Thank you, Jonathan. I found the variable, but there is no detail with it. So, there is no telling which PUMA each row is.
As Jonathan indicate, the 2018-2022 PUMS data is a "mixed geography" file. There are 2 variables that don't exist in the 2017-2021 file, PUMA10 and PUMA20. The file is 4/5ths PUMA10 records and 1/5th PUMA20 records. This makes the 2022 5 year file pretty useless. You are better using the 2022 1-year PUMS data. For the API for the 2018-2022 you can't use the the "&for=public use microdata:PUMAFIPS" construction. You need to use "&for state=STATEFIPS" and the "subset" on PUMA10 or PUMA20 FIPS code records.
From the people at ACSO (American Community Survey Operations) :
Thank you David. I need to use the 5-yr estimate as I want to go down to the PUMA level (I actually want county data). But, this seems to not be an option with this file. Like I've stated, I used the PUMA20 or PUMA10 variable but its pretty useless, with the way I'm using it. The PUMA value does not show on the table.

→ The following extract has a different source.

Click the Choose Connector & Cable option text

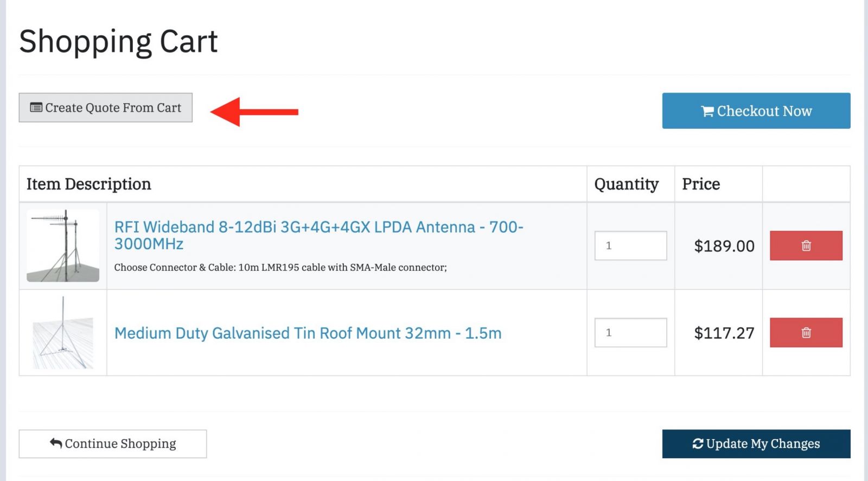(280, 267)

Any ideas of how to accurately get to the county level for 2022 data?
Thank you,
Lorna
Dear Lorna,
If you look at my post about a Small Area Estimation (SAE) program that I wrote you can use the program to get county data. The problem is that a county may contain several PUMAs, This situation is pretty easy to handle you can just "add up" the tables for the relevant PUMAs. For PUMAs that cross county lines, which may contain parts of several counties, you are stuck. I wrote the SAE program to handle this situation. I start with PUMS data for all the relevant PUMAs (large area) and then I create PUMs like tract level data. Next I "stack" the tracts for the county that I want. There are many potential issues with this approach but it seems reasonable. You can then create any county table that you want using the synthetic data.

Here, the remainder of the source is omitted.